>> START The data

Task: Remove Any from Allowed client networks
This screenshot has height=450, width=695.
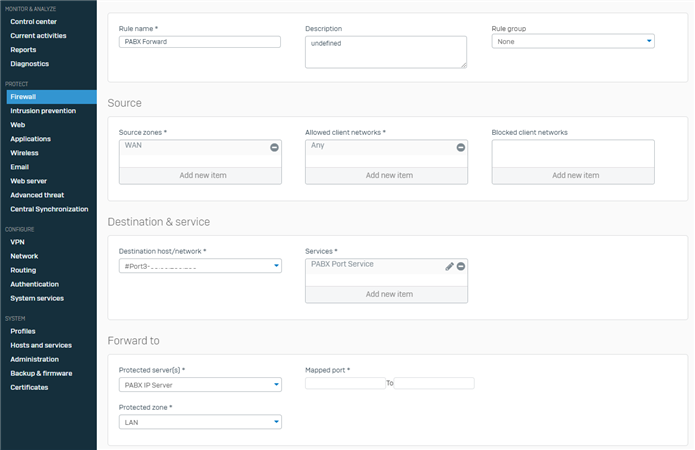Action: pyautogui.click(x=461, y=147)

>> END The data
>> START The data

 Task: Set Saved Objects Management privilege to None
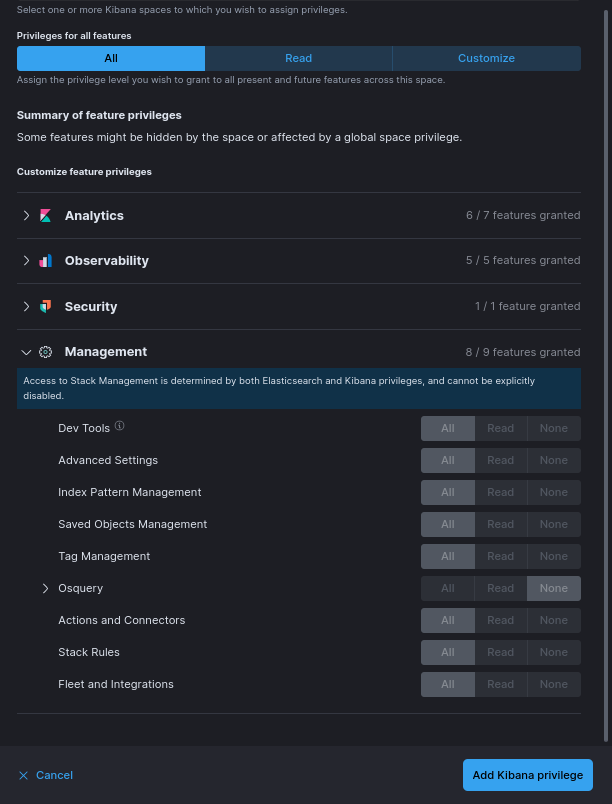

>> END The data
>> START The data

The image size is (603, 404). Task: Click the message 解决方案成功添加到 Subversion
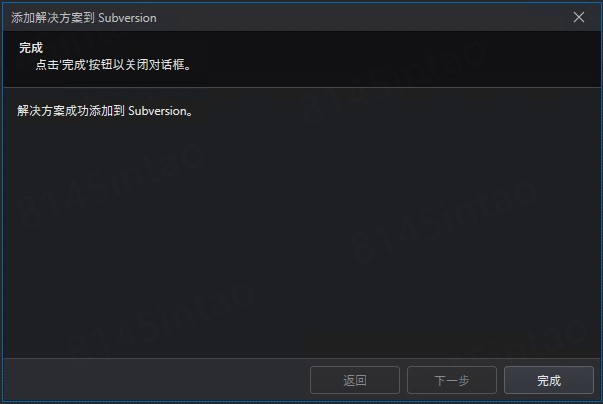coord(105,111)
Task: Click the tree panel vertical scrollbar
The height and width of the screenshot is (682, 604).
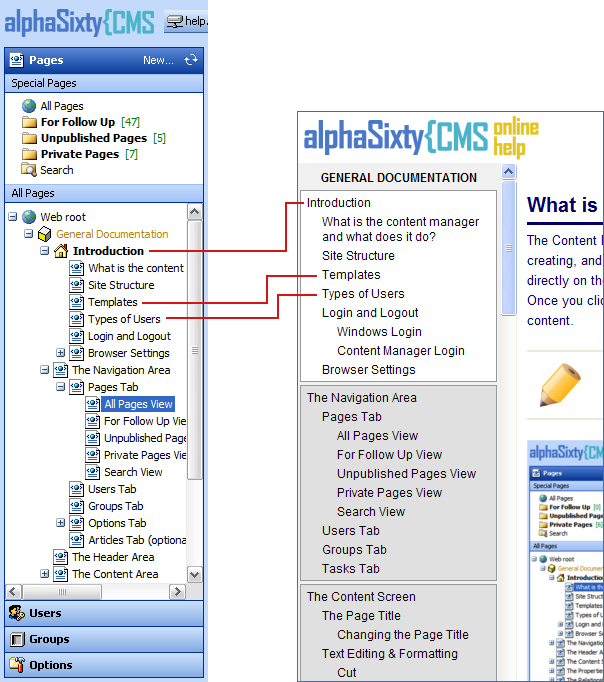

>> END The data

Task goal: Can you output, character for character, the stretch from the line containing "Task: Click the tree panel vertical scrollbar" through the line containing "The height and", both lines included and nothing else?

Written solution:
Task: Click the tree panel vertical scrollbar
The height and width of the screenshot is (682, 604).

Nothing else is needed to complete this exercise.